Perhaps your story requires that. If so, I’ll leave you to your own wisdom. There are tales that I could tell that I feel are probably too dark, too disturbing in order to gain a wide audience. As a storyteller, I must decide whether it is more important to me to tell the tale, or to retain a large audience.
David Farland’s Daily Kick in the Pants—A Few More Ways to Get a Quick Rejection
The Static Opening. Some things are just cliché. The one opening that I will nearly always reject is where the character is sitting on a rock in the forest, or on a train, and wonders, “How did it ever come to this?” The author will then go on and talk about monsters chasing the character, assassins coming, etc.
The author here is typically responding to the feeling that the end of the story is so much better than the opening that he or she hopes to tease the reader into getting past the slow opening.
The truth is that such openings have been used so many times that they really won’t interest me. In fact, it’s a warning that the setup for the tale will be too slow.
If you feel that your opening is a bit too slow, there are lots of things that you can do to strengthen it: you can create hooks that make us want to read on. You can foreshadow upcoming conflicts. You can create little conflicts in the opening that act as bridges for the reader until the big conflict comes along. You can cut part of the opening so that we start closer to the inciting incident.
The Weather Report. Not all weather reports involve dark and stormy nights, but most seem to. The truth is that as an author you have to create a world, and part of that involves the climate. So many authors tend to dump this into a first sentence—or even a page or two.
Now, not all weather reports are equal. I’ve seen Dean Koontz write masterful reports that illustrate the wrongfulness of the universe, that establish deep literary illusions, and so on. So you can start a story with the weather sometimes.
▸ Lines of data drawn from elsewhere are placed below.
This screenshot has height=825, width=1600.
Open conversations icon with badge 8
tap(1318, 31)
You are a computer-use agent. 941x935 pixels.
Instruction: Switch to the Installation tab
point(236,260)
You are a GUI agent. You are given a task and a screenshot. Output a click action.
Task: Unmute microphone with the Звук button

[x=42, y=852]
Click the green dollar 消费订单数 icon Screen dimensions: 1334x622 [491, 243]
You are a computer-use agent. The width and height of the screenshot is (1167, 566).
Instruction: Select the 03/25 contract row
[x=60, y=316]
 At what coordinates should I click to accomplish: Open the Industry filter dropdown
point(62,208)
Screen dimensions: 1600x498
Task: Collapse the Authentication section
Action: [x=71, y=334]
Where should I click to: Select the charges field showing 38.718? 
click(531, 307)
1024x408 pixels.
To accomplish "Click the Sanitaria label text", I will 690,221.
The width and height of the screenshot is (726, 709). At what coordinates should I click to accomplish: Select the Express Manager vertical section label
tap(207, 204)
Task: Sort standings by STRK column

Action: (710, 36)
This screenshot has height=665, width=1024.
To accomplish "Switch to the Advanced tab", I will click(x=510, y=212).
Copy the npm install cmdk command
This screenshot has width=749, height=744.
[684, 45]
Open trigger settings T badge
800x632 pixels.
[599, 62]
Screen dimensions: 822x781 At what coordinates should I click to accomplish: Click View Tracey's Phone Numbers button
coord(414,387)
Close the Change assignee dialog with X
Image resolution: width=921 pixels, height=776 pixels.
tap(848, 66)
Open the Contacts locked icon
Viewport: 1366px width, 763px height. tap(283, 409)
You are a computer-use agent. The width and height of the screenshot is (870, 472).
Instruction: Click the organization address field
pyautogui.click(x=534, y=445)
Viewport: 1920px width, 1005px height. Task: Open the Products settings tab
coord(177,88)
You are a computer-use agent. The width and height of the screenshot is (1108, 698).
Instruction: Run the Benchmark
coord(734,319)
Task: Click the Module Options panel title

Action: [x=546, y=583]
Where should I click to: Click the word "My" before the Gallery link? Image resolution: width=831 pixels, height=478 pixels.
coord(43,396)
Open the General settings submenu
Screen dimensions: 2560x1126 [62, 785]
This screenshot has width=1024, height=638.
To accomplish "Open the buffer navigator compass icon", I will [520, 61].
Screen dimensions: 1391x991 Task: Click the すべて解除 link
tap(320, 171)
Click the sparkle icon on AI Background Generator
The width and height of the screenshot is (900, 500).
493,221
Yet overall, I think you’re better off to open with a problem, or perhaps a few lines of dialog. Try it. I think you’ll find that it works better.
Staring into Mirrors. When you introduce a character, you’ve got a problem. A viewpoint character doesn’t get to see himself or herself. So, if you want the reader to see that character from the outside, you need to establish hair color, eye color, and so on all through the eyes of your protagonist. This is often done on the first page as the character is primping or staring in front of a mirror. I’ve seen bikers do it by primping in front of the chromed fender of a Harley. I’ve seen soldiers do it by shaving while looking into the reflection cast by their shield—and so on.
The problem of course is that such scenes are cliché, particularly in young adult novels. So you want to avoid being cliché.
At the same time, you don’t want to wait too long for the reader to see your character, since your reader will begin constructing his or her own mental image almost immediately.
There are a couple of things you can try. You could, for example, show the protagonist through the eyes of someone else in your opening. Or you could wait five pages before you do it. Or you could find something really interesting about your character to put into such a scene—the fact that he has artificial eyes, for example, or that he’s sewing up a wound on his face. In short, find a way to make this more than a cliché. Find something unique to show us about your character. Use language that makes us care.